Some friends who also work in IT were complaining that it took almost a month to source and acquire all of the parts necessary for a server build. A build that we have done on many occasions. When building a server, we can usually order everything and have it in the office in just four days. This build took a month. This also happened in January.

We knew there was a problem, but we didn’t know exactly what the problem was or how bad it would eventually get.

My business has traditionally sold a lot of HP products. In speaking with my HP sales rep early last year, he mentioned that HP was having problems getting Intel CPUs, which was impacting a number of HP models. In November 2019, HP’s CEO Enrique Lores expressed his frustration, citing that the problem wasn’t HP’s, but rather Intel’s. I have to agree with him, if Intel can’t supply the chips needed to build the computers, it’s impossible to deliver the product.

HP wasn’t the only one being impacted by the CPU shortage. Dell Vice Chairman Jeff Clarke announced in an earnings call that earnings forecasts were down because of an Intel chip shortage. This was also in November of last year.

Intel even took the step of apologizing to customers with an open letter to their customers and partners (Apheus is also an Intel partner). In it, an Intel executive stated that she would like to,

“…sincerely apologize for the impact recent PC CPU shipment delays are having on your business and to thank you for your continued partnership.”

Michelle Johnston Holthaus
Intel Executive Vice President

So given that there was already an Intel chip shortage headed into the pandemic, it’s not surprising that we’re still having a supply chain issue. The pandemic surely didn’t make anything better.

Fast forward to this month.

I made a trek to Best Buy in Mishawaka, Indiana, the other day. It was shocking to see so many empty shelves. I realize that retail establishments have taken a hard hit during this global crisis, but I was not expecting to see such a lack of product.

I guess I shouldn’t have been so shocked since I’m still having my own supply chain issues.

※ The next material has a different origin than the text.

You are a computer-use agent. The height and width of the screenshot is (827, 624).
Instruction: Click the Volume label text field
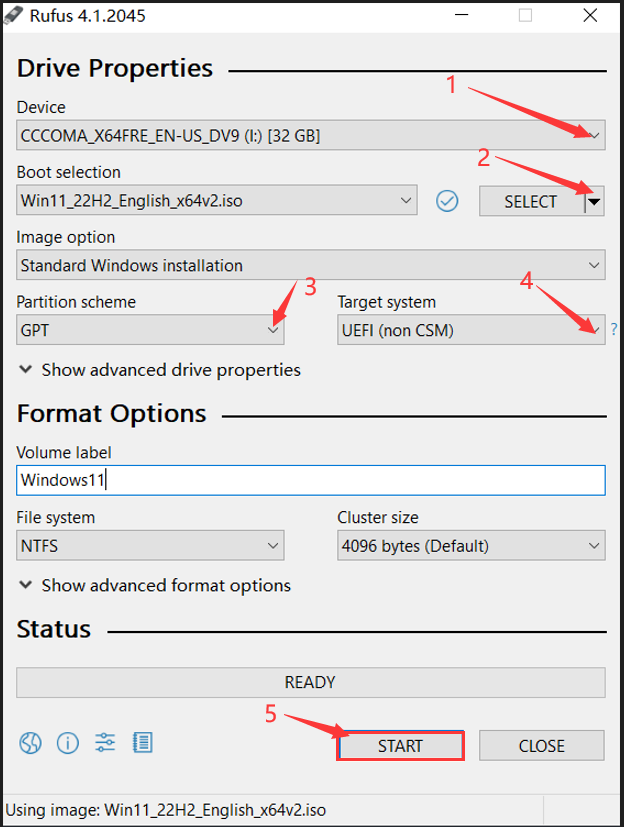point(311,480)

Honestly, I thought that a business that far outclasses my own business in terms of sheer volume would have an easier time getting products. I was wrong.

In fact, even companies like Apple are having issues delivering products. The product delivery dates are pushed back a little bit, but they are fulfilling orders. HP is still having issues, particularly with laptops and there are a number of underlying problems concerning the supply chain that affect availability. These products have to be shipped from China, either partially or fully assembled. Getting them to the United States is a logistics challenge since shipping capacities are only a fraction of what they were prior to the COVID-19 pandemic.

Looking forward, there’s no telling what will happen and when this problem will subside. The Intel CPU shortage prior to the pandemic already had computer manufacturers up against the ropes. Then the pandemic hit. Unfortunately, the demand for mobile computing products has not subsided. In fact, it skyrocketed. With an unprecedented number of people working from home, laptops, in particular, remain in high demand.

As a result, Apheus has begun sourcing products from multiple manufactures in an attempt to meet our own customer’s demands. Unfortunately, we are at the mercy of this fragile supply chain. If we can get a product, it is usually available in smaller quantities. Hopefully, everything will return to some sort of normalcy and we can resume selling our favorite computers. But until then, customers will need to be patient as we do our best to navigate these turbulent global waters.